Nine Failed Uprisings That Changed History

The Boxer Rebellion

[Note from Mark: as I'm stressed out with other film-related duties, my friend Thomas Lakeman returns with another list guaranteed to expand your historical consciousness.] History loves winners, and whenever we talk about big turning points it's easier to point to the revolutions that actually took off - American, French, Russian, Industrial... but what about the ones that never got off the drawing board? As it happens, quite a few upstarts seemed to have made an even bigger splash by losing - and no, we're not talking about the infamous "dotcom bubble" of 1999-2000. Here, then, is a humble list of history's more important fumbles:

  1. The Assassination of Julius Caesar. In 44 BC, a group of Roman patricians decided that the victorious general was about to crown himself dictator and promptly dispatched him. After that, nothing went right for the conspirators: the rebel armies of Brutus and Cassius were routed by Marc Antony at the battle of Philippi - paving the way for the ascension of Octavian (later Augustus Caesar) and the 500-year Roman Empire.
  2. Masada. In AD 73 this mountain stronghold became Israel's Alamo - a noble last stand of 1,000 zealots who chose suicide rather than submit to Roman power. Its fall ended the 1,900-year-old kingdom of Israel; and that, thought the Roman legions, was that. Yet over the centuries to come, Masada became an enduring symbol of Jewish nationalism, culminating in the 1948 establishment of the modern state of Israel... and modern Middle East tensions.
  3. Wat Tyler's Rebellion.
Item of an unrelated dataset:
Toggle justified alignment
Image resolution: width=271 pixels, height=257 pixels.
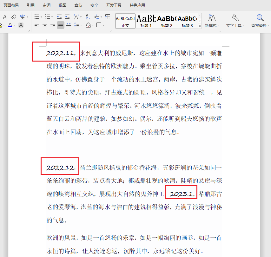[60, 25]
In 1348 the Black Death killed nearly half of England's working population, raising the price of labor; the ruling classes responded by taxing the stuffing out of the serfs. Finally, a farmer named Wat Tyler decided he'd had enough: after killing a local tax collector, he left a 100,000-strong peasant army to invade London. Though cruelly tricked and executed by King Richard II, Tyler inspired future rebels who ultimately led England towards a constitutional government.
  4. Shays's Rebellion. The fledgling American republic got its first test of fire in 1787 when Daniel Shays, a Revolutionary war veteran, led a group of farmers in an armed protest against the government's arbitrary taxation and worthless currency. 1,100 of Shays's men were brutally gunned down by Massachusetts militia. Public outrage forced the Continental Congress to admit something wasn't working; that same year, they dumped the flawed Articles of Confederation in favor of our current U.S. Constitution.
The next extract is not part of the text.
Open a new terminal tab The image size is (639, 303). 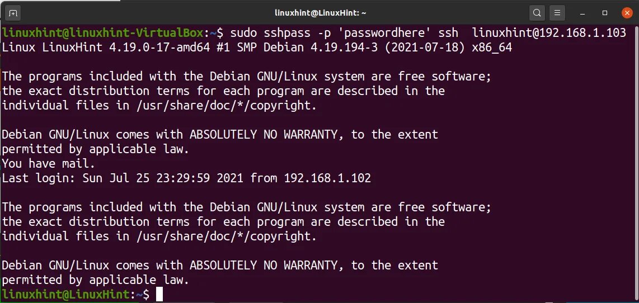click(x=13, y=12)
  5. The Revolutions of 1848. The French and Industrial revolutions brought vast new freedom and power to Europe's rising middle classes - power that the crowned heads of Europe were loath to concede. In 1848 matters came to a head in a firestorm of revolutions in nearly every part of Europe. Suffice to say the bourgeoisie lost. For the ruling classes, however, it was a Pyrrhic victory. Nationalism and industrial might became the new watchwords for Europe, leading to the socialist revolutions (not to mention two world wars) of the 20th Century.
  6. John Brown's raid in Harper's Ferry. Slavery had been America's proverbial hot-button issue for half a century when John Brown launched his abortive slave rebellion in 1859. Before that, compromise still seemed a viable course. Afterward, Brown's capture and execution sent a deeply divided nation spiraling into Civil War: a course that ultimately brought an end to legalized slavery in America.
  7. The Boxer Rebellion. Okay, so they weren't really boxers; they were the "Righteous Society of Harmonious Fists." The point is that, by 1900, they decided they'd had it with foreign missionaries and other European busybodies. Their attempts to clear China of all foreign influence led to a brutal crackdown by the decadent Qing dynasty and colonial armies from Europe and Japan. The failed rebellion forced China to look outside its own borders - setting the stage for its emergence as a world power today.
  8. The Beer Hall Putsch. In 1924 the leader of a little-known group of Bavarian wackos called the NSDAP - that's "Nazis" for short - tried to seize power by kidnapping the entire Munich government. Adolf Hitler fired the first shot in a local beer hall... then turned tail and ran like a coward when pitted against superior loyalist forces. Hitler managed to turn his trial into a soapbox for his twisted beliefs, bringing national prominence - and new supporters - to the Nazi movement.
  9. Watergate. The motley group known as the Plumbers really weren't looking for much: just the ability to blackmail, arrest, or hound anybody who tried to get in President Nixon's way. Security guard Frank Wills became the unsung hero of America's greatest constitutional crisis when he arrested five of them during an attempt to bug the Democratic party headquarters in 1972. The short-term result: the first-ever resignation of a U.S. president. The long-term result: the irreversible knowledge that somebody has to watch the watchmen.